(WORK INSTRUCTIONS) In the data below, find every line that has the string "computer", and copy it.

━━━━━━━━━━━━━━━━

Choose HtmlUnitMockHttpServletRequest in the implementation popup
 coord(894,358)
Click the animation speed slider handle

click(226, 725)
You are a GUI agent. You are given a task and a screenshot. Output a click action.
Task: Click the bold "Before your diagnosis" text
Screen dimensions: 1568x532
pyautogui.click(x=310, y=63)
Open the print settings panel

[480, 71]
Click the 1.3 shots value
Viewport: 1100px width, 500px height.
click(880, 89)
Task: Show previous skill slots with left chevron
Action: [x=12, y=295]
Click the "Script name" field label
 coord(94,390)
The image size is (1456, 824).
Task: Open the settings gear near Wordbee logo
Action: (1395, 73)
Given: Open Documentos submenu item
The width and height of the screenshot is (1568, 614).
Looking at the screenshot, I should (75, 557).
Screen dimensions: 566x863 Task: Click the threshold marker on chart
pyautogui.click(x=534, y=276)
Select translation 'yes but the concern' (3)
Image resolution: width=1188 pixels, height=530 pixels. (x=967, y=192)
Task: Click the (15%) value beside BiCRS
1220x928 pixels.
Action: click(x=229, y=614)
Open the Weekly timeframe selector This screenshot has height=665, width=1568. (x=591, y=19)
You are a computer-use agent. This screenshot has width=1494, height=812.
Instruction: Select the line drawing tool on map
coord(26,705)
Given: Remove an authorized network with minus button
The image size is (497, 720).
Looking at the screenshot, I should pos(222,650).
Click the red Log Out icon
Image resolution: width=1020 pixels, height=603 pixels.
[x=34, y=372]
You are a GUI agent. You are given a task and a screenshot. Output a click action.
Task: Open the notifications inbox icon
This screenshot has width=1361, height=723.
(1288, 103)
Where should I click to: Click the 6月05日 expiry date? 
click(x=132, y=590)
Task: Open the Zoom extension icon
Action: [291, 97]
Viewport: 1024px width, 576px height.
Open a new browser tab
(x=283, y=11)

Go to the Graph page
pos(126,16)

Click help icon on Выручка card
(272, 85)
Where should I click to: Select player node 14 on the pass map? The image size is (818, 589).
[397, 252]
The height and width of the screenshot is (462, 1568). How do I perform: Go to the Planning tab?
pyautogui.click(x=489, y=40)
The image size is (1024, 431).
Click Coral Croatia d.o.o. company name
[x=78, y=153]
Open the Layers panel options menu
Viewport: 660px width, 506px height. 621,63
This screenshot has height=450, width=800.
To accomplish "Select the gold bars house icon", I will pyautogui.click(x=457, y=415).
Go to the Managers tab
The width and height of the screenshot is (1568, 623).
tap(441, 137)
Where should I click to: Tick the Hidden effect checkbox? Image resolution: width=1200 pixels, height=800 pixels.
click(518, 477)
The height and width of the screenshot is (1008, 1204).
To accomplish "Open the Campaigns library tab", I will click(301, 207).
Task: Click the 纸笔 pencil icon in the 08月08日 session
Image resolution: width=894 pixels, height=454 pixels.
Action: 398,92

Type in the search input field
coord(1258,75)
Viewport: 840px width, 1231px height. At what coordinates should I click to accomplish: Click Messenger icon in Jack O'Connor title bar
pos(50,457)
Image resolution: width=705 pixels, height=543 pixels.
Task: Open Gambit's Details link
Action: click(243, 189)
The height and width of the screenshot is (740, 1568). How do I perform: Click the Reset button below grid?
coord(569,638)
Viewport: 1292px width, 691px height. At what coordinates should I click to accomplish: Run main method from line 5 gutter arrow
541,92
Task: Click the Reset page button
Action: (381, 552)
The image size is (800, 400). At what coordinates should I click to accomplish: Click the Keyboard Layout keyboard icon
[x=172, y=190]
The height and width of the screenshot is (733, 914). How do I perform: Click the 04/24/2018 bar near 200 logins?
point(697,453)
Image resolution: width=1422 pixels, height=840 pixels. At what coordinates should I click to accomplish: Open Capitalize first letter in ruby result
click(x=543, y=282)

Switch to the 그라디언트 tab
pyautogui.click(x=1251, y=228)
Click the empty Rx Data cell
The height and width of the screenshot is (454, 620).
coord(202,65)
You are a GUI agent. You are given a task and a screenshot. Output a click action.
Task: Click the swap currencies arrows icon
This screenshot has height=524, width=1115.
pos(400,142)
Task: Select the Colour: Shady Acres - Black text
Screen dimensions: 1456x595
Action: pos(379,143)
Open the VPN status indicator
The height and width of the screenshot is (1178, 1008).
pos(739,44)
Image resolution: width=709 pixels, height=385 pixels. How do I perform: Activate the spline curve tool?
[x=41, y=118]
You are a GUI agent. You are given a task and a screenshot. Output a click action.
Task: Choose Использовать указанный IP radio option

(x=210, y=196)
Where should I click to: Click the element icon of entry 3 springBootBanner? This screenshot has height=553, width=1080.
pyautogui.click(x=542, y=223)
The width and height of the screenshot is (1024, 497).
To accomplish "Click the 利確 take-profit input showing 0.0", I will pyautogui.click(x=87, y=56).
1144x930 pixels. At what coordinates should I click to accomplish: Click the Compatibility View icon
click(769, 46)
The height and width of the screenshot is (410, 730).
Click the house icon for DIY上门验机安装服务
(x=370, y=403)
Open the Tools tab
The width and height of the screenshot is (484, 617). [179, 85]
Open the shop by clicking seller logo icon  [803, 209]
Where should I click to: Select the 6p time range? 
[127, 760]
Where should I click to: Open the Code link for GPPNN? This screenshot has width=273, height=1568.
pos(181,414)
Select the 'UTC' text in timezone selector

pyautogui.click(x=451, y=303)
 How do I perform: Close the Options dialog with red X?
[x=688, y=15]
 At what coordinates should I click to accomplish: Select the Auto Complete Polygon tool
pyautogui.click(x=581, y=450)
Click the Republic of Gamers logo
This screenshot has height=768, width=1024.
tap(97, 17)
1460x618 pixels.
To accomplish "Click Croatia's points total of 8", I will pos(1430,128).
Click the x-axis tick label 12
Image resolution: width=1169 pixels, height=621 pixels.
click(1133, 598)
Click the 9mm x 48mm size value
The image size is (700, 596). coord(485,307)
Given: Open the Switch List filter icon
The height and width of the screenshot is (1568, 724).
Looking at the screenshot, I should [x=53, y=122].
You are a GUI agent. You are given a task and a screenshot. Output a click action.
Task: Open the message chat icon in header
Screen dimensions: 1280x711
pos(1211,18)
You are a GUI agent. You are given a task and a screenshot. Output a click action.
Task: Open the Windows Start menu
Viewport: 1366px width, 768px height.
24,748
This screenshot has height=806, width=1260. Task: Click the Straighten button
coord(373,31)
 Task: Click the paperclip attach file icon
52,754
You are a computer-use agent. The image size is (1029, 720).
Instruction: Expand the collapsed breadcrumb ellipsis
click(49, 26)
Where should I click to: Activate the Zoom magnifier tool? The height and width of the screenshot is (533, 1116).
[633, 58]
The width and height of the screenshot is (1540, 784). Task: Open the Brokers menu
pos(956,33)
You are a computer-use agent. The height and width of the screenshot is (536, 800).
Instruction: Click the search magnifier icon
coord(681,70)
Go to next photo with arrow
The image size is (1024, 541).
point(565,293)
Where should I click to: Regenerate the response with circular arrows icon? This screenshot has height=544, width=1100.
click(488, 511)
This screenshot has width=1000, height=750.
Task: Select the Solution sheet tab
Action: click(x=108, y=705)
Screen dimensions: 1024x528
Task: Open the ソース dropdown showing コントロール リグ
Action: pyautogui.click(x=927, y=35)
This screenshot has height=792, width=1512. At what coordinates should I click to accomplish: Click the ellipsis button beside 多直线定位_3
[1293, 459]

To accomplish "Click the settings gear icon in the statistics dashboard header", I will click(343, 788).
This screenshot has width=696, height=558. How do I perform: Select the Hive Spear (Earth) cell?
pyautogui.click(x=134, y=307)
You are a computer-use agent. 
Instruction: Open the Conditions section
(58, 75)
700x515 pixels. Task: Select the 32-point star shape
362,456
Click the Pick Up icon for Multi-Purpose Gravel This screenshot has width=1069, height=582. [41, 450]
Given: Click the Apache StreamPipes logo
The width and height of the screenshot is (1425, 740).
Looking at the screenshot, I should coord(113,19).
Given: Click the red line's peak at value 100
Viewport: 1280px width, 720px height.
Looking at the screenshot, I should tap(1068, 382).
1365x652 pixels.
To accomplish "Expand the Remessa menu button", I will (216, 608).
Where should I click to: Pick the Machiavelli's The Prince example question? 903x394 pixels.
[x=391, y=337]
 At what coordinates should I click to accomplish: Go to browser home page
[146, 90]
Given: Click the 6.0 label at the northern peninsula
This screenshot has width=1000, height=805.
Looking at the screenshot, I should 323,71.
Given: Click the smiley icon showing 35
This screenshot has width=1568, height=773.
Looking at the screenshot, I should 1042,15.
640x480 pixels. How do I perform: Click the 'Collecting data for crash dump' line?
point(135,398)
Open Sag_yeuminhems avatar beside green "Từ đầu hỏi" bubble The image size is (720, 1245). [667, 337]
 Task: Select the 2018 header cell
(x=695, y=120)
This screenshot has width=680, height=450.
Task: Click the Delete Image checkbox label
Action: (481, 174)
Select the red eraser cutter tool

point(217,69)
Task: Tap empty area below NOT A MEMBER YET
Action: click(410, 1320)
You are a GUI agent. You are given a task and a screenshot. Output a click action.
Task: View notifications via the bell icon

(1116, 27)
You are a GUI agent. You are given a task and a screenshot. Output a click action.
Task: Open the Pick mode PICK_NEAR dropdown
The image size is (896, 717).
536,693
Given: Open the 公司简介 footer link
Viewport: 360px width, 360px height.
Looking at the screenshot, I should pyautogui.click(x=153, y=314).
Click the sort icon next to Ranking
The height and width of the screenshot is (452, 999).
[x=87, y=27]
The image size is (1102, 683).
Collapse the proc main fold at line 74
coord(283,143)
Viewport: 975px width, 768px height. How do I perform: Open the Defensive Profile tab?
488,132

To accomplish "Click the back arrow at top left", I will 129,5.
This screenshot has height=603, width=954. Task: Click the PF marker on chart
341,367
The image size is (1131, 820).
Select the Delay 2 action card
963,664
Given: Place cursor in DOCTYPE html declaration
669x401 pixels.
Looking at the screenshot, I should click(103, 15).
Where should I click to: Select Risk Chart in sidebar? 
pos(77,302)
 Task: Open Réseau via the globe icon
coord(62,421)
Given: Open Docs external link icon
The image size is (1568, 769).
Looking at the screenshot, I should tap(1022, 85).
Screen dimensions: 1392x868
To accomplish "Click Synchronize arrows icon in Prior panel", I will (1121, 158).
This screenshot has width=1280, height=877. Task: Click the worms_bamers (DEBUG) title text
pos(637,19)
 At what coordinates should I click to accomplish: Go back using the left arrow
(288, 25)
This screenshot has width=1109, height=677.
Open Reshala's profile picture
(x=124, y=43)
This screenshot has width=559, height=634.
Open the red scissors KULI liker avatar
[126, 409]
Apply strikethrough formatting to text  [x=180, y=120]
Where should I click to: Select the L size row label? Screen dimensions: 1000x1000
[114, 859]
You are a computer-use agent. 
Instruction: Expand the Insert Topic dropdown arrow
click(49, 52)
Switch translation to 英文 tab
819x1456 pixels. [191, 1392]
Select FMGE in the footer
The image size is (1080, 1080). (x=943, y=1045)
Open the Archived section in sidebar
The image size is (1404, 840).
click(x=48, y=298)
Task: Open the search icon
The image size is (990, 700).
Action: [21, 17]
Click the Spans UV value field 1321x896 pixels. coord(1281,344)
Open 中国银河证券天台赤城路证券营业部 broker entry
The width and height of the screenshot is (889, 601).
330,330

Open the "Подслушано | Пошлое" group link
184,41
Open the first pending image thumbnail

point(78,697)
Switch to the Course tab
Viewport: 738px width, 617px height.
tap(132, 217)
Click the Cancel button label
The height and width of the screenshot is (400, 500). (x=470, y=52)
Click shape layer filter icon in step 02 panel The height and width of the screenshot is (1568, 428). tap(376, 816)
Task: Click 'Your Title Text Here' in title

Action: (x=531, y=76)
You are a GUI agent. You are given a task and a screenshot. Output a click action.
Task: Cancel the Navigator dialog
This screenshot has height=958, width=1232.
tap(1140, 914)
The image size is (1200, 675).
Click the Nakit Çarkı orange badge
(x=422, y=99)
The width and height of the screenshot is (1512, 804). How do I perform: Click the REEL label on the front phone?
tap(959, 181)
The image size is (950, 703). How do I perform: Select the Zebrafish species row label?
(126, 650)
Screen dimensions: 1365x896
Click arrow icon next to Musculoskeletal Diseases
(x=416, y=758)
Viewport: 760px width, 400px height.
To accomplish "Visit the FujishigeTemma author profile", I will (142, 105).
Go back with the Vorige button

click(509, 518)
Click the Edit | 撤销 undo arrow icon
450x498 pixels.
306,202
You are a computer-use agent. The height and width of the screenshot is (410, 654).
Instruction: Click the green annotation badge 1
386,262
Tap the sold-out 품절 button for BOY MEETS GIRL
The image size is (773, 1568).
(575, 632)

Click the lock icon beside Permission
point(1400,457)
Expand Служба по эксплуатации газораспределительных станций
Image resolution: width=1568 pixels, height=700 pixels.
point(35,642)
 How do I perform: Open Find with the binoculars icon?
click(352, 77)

━━━━━━━━━━━━━━━━

(EXERCISE OUTPUT)
You are a computer-use agent. This screenshot has width=1494, height=812.
You are a computer-use agent. The image size is (1029, 720).
You are a computer-use agent. The height and width of the screenshot is (536, 800).
You are a computer-use agent. 
You are a computer-use agent. 
You are a computer-use agent. The height and width of the screenshot is (410, 654).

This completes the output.